See Dr. Hussamy's Expert Physician Affirmation, dated Oct. 26, 2020 (NYSCEF #86), ¶¶ 9, 14, 16-17. The Court disregarded ¶ 15 of Dr. Hussamy's expert affirmation to the extent it incorporated Dr. Mayer's opinions regarding Dr. Ravich's and Dr. Stal's respective failures to observe and remediate the injured popliteal artery during the TKR. See Dr. Mayer's Affirmation, ¶¶ 9-12. As a vascular surgeon, Dr. Mayer, who did not indicate in his affirmation that he had any training in the field of orthopedics, is not qualified to opine on the appropriate TKR operating techniques. See Keane v. Dayani, 178 A.D.3d 797, 114 N.Y.S.3d 93 (2d Dept. 2019).

The LIJ Defendants' Motion

LIJ

Medical Malpractice

"In general, under the doctrine of respondeat superior, a hospital may be held vicariously liable for the negligence or malpractice of its employees acting within the scope of employment, but not for negligent treatment provided by an independent physician, as when the physician is retained by the patient himself [or herself]." Seiden v. Sonstein, 127 A.D.3d 1158, 7 N.Y.S.3d 565 (2d Dept. 2015). "[A] hospital is not liable for the negligence of a private attending physician, and cannot be held concurrently liable with such a physician unless [1] its employees commit independent acts of negligence or [2] the attending physician's orders are contraindicated by normal practice." Cerny v. Williams, 32 A.D.3d 881, 822 N.Y.S.2d 548 (2d Dept. 2006) (internal citations omitted; emphasis added).
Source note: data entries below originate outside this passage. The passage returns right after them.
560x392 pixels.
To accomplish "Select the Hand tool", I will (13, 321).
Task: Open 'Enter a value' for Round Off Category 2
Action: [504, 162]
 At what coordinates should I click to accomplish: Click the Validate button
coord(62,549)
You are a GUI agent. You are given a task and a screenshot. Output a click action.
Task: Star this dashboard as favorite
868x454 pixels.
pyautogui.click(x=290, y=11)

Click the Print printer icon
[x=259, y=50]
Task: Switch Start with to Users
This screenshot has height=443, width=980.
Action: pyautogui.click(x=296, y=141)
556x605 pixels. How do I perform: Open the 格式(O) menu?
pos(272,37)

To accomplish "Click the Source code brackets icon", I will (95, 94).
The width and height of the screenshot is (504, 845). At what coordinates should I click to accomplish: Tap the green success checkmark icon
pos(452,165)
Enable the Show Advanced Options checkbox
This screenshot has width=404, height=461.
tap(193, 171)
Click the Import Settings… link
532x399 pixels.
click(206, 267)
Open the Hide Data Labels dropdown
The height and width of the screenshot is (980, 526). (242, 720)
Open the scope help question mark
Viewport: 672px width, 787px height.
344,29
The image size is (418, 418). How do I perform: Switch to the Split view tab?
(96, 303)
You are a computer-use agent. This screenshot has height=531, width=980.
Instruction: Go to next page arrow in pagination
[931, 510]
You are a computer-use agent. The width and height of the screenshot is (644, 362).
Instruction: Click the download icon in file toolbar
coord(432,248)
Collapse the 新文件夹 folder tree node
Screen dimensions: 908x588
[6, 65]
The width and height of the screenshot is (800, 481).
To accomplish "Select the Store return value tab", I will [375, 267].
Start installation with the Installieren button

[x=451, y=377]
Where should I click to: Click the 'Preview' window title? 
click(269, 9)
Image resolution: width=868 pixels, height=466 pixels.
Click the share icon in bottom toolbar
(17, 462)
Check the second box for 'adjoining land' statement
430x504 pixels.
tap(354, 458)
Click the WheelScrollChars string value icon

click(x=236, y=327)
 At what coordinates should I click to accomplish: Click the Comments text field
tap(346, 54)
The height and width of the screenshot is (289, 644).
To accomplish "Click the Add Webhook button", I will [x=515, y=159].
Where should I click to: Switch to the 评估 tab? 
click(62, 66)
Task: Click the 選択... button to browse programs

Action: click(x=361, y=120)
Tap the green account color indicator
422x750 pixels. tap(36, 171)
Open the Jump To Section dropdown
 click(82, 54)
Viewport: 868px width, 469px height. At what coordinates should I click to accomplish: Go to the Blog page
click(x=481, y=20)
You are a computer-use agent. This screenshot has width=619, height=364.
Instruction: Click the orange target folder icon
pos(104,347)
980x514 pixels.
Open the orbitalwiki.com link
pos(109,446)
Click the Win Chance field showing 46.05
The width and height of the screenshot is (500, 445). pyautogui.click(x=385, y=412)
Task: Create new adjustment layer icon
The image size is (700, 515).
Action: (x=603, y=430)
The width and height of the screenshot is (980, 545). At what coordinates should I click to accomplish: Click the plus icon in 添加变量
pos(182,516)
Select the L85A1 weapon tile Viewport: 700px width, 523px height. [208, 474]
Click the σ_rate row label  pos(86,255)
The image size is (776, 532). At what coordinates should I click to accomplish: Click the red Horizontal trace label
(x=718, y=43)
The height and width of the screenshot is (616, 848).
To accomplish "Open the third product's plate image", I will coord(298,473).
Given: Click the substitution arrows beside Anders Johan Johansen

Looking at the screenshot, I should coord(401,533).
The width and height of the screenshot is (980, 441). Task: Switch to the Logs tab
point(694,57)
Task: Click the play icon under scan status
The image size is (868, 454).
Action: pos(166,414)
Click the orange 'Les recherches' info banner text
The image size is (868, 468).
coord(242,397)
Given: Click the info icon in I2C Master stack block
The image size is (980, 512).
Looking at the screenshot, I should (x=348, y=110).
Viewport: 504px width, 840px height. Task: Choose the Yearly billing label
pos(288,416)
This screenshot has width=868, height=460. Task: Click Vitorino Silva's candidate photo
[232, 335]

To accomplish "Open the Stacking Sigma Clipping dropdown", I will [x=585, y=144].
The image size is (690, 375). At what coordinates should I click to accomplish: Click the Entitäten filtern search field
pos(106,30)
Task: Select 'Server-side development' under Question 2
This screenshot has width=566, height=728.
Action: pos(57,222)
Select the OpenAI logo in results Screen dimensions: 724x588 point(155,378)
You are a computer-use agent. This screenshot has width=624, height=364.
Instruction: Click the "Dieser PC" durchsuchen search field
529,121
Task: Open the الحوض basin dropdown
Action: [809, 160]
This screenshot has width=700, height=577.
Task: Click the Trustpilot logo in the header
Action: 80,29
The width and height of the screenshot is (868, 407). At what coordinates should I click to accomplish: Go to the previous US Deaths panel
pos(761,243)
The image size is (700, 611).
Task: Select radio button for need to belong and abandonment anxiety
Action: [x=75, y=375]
LIJ established, prima facie, that Dr. Ravich as plaintiff's private attending physician was responsible for her care during and after the TKR, and that Dr. Stal, a resident physician employed by LIJ, acted, during those times, under Dr. Ravich's supervision and control. LIJ proved that Dr. Ravich's directive "to continue observation" of plaintiff post-TKR was not contraindicated, and that none of LIJ's employees committed any independent acts of negligence. See Cynamon v. Mount Sinai Hosp., 163 A.D.3d 923, 81 N.Y.S.3d 520 (2d Dept. 2018); see also Samer v. Desai, 179 A.D.3d 860, 116 N.Y.S.3d 377 (2d Dept. 2020).

See Dr. Stal's Progress Note, timed at 6 a.m. on June 21st, cosigned by Dr. Ravich with a notation, "continue observation." Dr. Ravich testified (at page 177, lines 3-6 of his pretrial deposition) that he, independently of Dr. Stal, examined plaintiff.

In opposition, plaintiff, through Dr. Mayer's affirmation, raised triable issues of fact as to whether the LIJ staff - considering: (1) plaintiff's preexisting comorbidities, particularly her long-standing diabetes mellitus; and (2) her post-TKR complaints to the LIJ staff, as well as its own post-TKR findings of her signs and symptoms, which, as early as 2:30 p.m. on June 20 and again at 6 a.m. on June 21st, were indicative of the ongoing ischemia in her left leg - should have realized that Dr. Ravich's directive "to continue observation" was contraindicated by standard medical practice, and that an urgent vascular consultation was necessary within six hours of plaintiff's first presentation of ischemic signs and symptoms. See Fink v. DeAngelis, 117 A.D.3d 894, 986 N.Y.S.2d 212 (2d Dept. 2014); Pearce v. Klein, 293 A.D.2d 593, 741 N.Y.S.2d 89 (2d Dept. 2002). By so framing (or, more precisely, limiting) the parameters of Dr. Mayer's position, the Court found triable issues of fact as to whether plaintiff's signs and symptoms, as documented by the LIJ staff during the relevant time period, were sufficient to alert them to her ongoing left-leg ischemia and obtain a vascular consultation within six hours of plaintiff's first presentation of those signs and symptoms. In so doing, the Court did not need to consider Dr. Mayer's further position (as propounded in ¶ 14 his affirmation) that the LIJ staff committed independent acts of negligence, in that a bedside arterial Doppler ultrasound should have been performed on plaintiff, as a patient with long-standing diabetes, upon any suggestion - to be documented on the neurovascular checks to be performed every two hours - of any diminished lower extremity pulses.

The LIJ staff included P.A. Maher, Dr. Stal, and various daytime and nighttime nurses, including Nurse Wigand, MaryEllen Loonie, R.N., and Kameel Ramsammy, R.N.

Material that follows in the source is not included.